Software maker Compuware, under pressure from investors for more than a year over its poor performance, agreed to be taken private by investment firm Thoma Bravo in a deal valued at about $2.5 billion.
Compuware’s shareholders will receive $10.92 per share, comprising $10.25 in cash and 67 cents in shares of Covisint, in which the company owns an 83 percent stake.
The offer represents a 17 percent premium to Compuware’s closing on Aug. 29. Shares of Compuware rose as much as 12.8 percent to $10.55. Shares of Covisint, which was spun out by Compuware last September, were down eight percent.
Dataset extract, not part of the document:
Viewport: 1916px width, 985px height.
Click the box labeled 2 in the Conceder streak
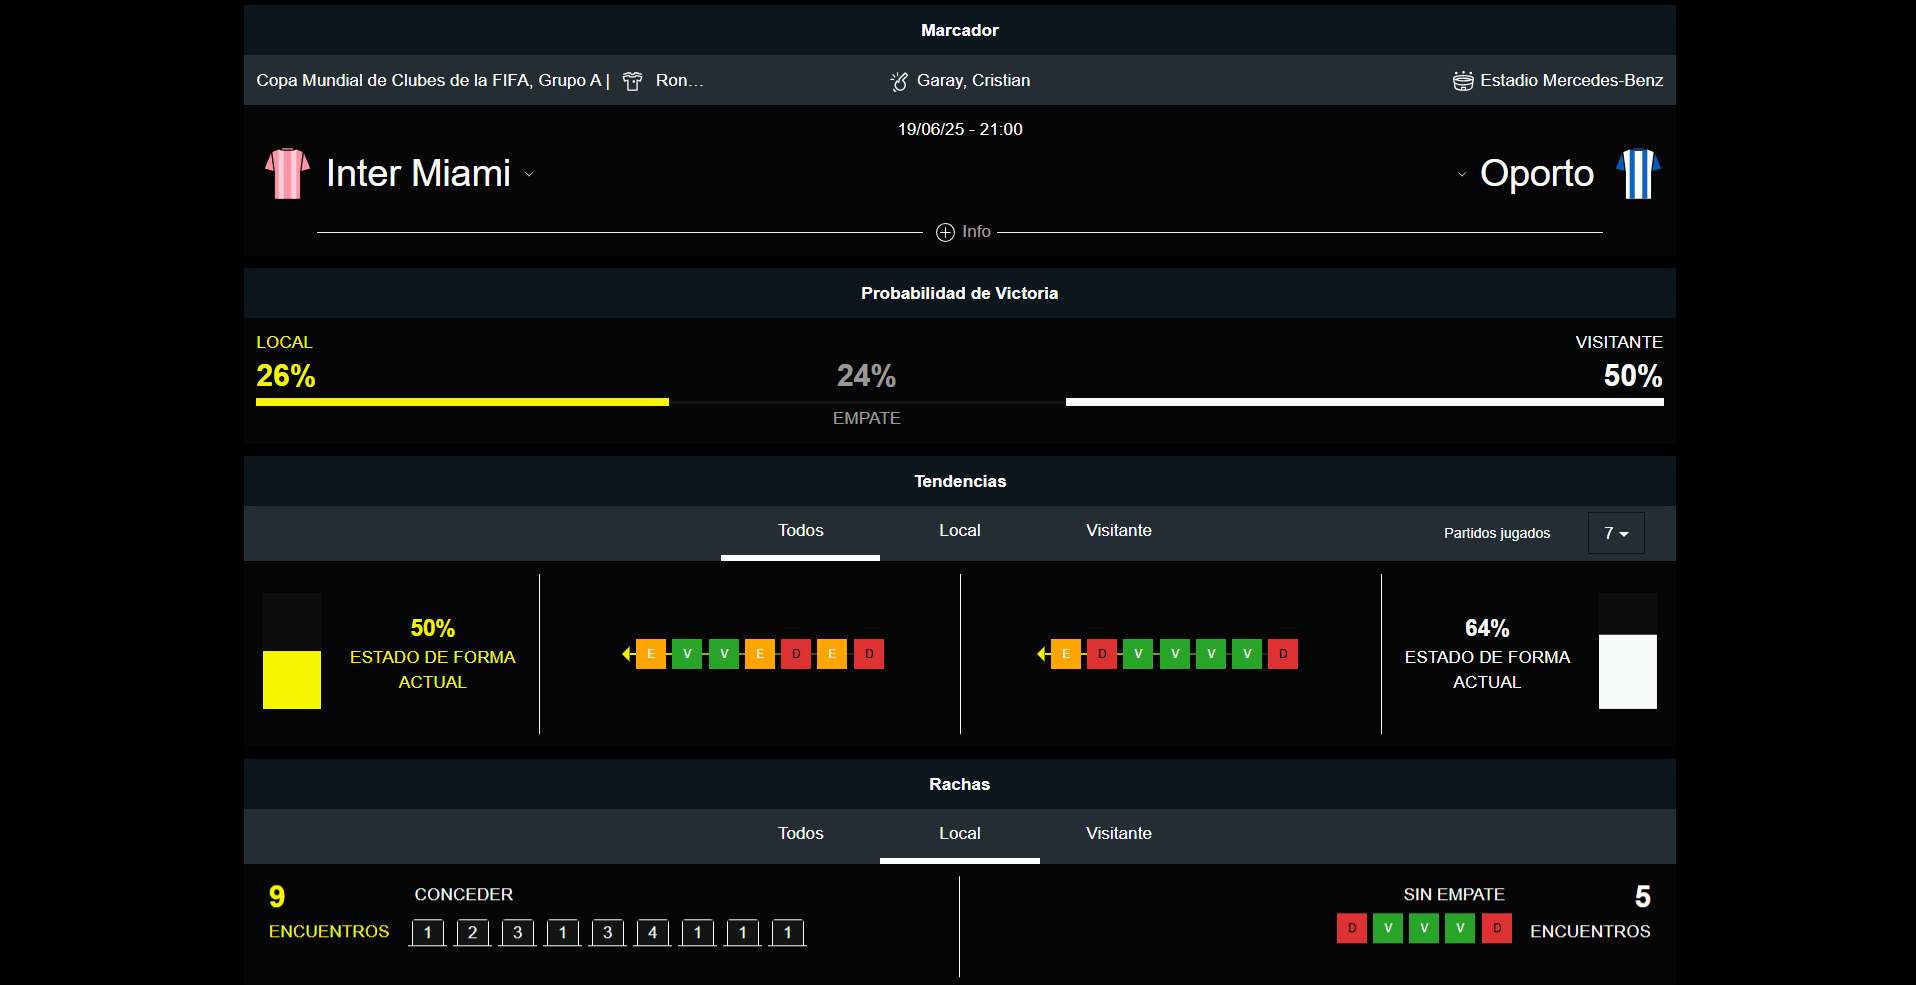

Compuware’s software is used by companies such as Cisco Systems, BT and Domino’s Pizza to manage complex applications.
Its results have been hurt by weak IT spending and a slowdown in orders from customers, resulting in calls by shareholders to restructure its business or sell the company.
Activist hedge fund Elliott Management first invested in the stock in December 2012 when shares were trading around $8 and made an offer of $11 per share, which was rejected by the company.
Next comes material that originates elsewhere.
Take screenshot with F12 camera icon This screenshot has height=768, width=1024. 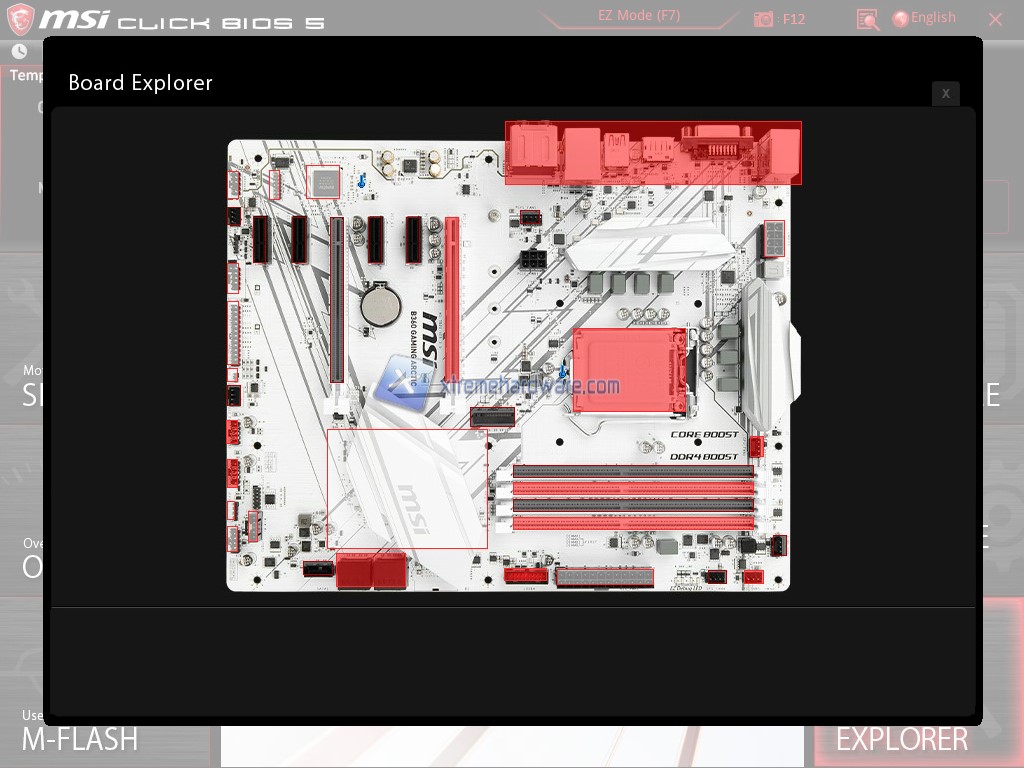pyautogui.click(x=764, y=19)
Since then, Elliott and other investors have pushed Compuware to create value with an initial public offering of Covisint and divestment of assets.
Elliott, which owns about 9.5 percent of the company, said on Tuesday it would vote in favor of the deal.
“The management has spent a lot of time making it a less complicated business and that probably helped at the end of the day in coming up with a fair price for their assets,” Evercore Partners analyst Kirk Materne told Reuters.
Jefferies, Credit Suisse and Deutsche Bank have agreed to provide debt financing for the deal.
Goldman Sachs was the financial adviser to Compuware.